By Joseph Smith

Craig Blacket says he has encountered many difficulties in making his vision for TAFE ministry a reality.  “Our Anglican middle class culture likes things neat and balanced, but God’s not like that. God loves to lead the charge from the front.”
Mr Blacket is the chaplain of Campus and Community church, which has met at Nirimba TAFE campus on Sunday mornings for almost 12 months, and has grown from a group of six to around 20. With only six TAFEs currently serviced by ‘The Bible Workshop @ TAFE’, Craig says there is a great need for ministry assistance.
After growing up in Mittagong, Mr Blacket studied at the University of NSW. “My friends were all tradesmen and miners – real working class stock. Having experienced the university ministry model that helped me through my conversion, I knew TAFE was the place to reach these people. That’s where all my mates went,” he says.
While completing his Town Planning thesis in 1988, Mr Blacket began considering what would later become ‘The Bible Workshop @ TAFE’. “I thought ‘crikey, someone must have done this already because it’s so obvious’. I called out to my wife Robyn, who I had been married to for eight months and said ‘Guess what we’re doing for the rest of our lives? TAFE!’”
Although Sydney Diocese has always done well with its University ministry, Mr Blacket believes it has struggled to reach the people who traditionally attend TAFE. “Uni students are the future gatekeepers of society.
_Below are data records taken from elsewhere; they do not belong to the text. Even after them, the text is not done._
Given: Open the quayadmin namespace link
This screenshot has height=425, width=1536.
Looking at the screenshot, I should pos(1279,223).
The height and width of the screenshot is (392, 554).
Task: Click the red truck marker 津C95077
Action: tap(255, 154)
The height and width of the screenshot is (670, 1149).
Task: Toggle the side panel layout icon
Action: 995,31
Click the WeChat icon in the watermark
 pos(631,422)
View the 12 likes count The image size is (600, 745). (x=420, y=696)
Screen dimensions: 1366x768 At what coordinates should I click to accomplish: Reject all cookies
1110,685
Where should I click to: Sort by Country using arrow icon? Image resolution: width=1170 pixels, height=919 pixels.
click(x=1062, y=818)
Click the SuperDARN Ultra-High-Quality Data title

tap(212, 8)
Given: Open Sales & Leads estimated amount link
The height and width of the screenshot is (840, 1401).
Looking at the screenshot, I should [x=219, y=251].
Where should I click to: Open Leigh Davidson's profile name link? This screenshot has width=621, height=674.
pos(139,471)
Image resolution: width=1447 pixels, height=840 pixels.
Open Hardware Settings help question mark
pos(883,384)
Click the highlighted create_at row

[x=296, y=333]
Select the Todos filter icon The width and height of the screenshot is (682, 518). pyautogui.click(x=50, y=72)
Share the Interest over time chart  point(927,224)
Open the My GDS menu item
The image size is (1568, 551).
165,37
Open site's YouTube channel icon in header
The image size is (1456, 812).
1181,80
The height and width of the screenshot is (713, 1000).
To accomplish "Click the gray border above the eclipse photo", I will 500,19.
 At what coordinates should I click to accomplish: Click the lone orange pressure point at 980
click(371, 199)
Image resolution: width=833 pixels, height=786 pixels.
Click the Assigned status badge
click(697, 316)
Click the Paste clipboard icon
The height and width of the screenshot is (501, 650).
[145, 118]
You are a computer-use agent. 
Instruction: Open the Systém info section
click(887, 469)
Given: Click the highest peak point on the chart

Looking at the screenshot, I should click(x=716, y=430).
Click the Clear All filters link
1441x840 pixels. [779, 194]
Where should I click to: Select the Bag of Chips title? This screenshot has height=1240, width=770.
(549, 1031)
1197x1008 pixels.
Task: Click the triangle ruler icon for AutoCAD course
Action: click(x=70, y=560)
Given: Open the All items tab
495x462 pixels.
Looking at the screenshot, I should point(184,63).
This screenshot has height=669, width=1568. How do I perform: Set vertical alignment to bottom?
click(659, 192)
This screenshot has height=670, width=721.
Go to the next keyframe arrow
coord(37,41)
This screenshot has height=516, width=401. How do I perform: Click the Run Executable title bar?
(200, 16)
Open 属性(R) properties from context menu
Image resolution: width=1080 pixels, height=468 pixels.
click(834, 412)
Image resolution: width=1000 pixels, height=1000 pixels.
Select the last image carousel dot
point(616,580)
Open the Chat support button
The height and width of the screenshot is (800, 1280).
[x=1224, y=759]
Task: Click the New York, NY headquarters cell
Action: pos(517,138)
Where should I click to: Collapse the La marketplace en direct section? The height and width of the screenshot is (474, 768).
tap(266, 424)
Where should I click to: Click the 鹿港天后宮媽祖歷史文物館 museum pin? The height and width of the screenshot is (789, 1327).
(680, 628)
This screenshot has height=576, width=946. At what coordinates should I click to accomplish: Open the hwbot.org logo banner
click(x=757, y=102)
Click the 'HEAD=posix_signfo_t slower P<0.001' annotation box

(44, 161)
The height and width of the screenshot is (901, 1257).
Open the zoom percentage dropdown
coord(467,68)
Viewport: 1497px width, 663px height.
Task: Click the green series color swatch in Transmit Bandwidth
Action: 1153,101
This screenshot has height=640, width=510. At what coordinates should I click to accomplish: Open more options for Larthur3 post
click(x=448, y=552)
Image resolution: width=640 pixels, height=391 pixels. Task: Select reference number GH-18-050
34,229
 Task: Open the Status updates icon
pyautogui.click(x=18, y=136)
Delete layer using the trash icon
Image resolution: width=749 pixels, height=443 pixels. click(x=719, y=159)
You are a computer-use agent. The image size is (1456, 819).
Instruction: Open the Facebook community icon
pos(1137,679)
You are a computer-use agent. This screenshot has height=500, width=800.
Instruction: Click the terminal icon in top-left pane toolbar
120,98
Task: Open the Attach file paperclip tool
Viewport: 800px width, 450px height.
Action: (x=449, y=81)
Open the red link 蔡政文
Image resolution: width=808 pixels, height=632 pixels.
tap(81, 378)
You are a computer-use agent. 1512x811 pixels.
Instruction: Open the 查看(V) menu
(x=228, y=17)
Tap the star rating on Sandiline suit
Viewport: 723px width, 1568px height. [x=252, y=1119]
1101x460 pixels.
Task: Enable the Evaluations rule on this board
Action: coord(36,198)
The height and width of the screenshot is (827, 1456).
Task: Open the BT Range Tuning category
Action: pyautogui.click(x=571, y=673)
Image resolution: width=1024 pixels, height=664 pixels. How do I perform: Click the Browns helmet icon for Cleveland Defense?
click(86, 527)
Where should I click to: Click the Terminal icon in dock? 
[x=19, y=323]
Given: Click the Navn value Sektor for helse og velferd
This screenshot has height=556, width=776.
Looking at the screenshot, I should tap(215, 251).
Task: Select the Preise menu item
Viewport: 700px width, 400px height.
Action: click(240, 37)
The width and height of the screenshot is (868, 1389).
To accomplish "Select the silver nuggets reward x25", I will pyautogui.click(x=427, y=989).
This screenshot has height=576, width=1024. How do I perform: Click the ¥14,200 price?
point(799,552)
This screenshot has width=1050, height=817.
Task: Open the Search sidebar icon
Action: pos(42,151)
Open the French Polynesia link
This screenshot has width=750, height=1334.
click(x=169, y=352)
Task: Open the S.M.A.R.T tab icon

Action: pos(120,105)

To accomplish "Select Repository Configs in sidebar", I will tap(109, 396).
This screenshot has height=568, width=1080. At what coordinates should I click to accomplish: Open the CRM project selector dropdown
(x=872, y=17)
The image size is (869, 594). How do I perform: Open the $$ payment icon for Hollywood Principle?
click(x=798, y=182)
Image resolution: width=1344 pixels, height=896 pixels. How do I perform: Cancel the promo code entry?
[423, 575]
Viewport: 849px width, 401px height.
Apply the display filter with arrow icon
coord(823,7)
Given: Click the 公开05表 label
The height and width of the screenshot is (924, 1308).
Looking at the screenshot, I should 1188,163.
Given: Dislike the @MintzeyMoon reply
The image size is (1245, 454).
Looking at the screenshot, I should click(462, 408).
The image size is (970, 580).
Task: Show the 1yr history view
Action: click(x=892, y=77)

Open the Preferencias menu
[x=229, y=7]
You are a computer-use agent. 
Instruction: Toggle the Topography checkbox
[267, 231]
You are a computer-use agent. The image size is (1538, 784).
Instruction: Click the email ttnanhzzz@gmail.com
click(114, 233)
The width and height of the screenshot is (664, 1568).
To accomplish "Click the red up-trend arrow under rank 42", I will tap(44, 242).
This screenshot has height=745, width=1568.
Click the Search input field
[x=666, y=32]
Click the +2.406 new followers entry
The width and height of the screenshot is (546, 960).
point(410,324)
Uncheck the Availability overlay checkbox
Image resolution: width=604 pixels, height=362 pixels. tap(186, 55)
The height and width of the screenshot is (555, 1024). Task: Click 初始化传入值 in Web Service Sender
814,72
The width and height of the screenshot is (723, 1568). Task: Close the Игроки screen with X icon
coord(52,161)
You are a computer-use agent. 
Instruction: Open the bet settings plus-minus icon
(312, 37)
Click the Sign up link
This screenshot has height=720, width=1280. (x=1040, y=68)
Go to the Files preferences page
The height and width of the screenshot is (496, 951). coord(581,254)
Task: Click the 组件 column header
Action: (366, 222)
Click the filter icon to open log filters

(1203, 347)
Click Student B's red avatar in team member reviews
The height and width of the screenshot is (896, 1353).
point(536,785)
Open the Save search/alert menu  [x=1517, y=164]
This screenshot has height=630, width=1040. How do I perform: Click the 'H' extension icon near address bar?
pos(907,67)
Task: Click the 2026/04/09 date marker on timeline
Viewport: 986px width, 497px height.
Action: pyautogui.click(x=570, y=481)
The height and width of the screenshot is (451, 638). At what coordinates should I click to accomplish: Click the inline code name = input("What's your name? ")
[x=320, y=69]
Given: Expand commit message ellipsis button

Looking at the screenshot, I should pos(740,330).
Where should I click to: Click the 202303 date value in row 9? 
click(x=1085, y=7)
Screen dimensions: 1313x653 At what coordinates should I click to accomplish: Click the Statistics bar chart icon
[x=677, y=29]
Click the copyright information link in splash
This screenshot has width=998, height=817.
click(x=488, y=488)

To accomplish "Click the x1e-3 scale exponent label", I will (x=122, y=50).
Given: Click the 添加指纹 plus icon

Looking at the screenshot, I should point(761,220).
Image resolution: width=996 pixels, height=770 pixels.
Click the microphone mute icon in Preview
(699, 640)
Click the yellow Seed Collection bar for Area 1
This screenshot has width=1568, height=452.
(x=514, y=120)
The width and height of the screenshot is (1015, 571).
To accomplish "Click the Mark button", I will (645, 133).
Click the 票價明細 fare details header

Well, TAFE students are the arms and legs of society.”
“We need [someone like] Craig who can get in there and understand the system to work out how to create ministry patterns that will work within that structure,” says the Dean of Sydney, Phillip Jensen.
“Charles Simeon did that for us in the universities in the 18th century. Craig is doing it now in the TAFEs. If he can show us the way forward, we’ll have a terrific win,” he says.
The strategies needed to reach TAFE students are different to university ministry, according to Mr Blacket. “The existing model we have is based on the Cambridge Residential model, which works at Sydney and UNSW where there’s a high residential population on site. But for TAFE, we have small residential components on campus,” he says.
“TAFE campuses collect the demographic we can’t otherwise reach. We have to connect the people I collect at TAFE to local churches. That’s what the diocesan mission is all about,” he says.
“We have 40 TAFE campuses spread throughout the diocese over 30 deaneries. The way to reach them is with inter-church partnership. TAFE is a commuter based campus culture, so you can’t have a daytime-confined campus ministry. It won’t work. Your off-campus ministry has to be as important as your on-campus contact ministry. That’s why the local inter-church partnership is indispensable,” he says. “Churches can support the ministry in three ways – personally by sending an MTS worker, financially, according to their resources, or prayerfully.”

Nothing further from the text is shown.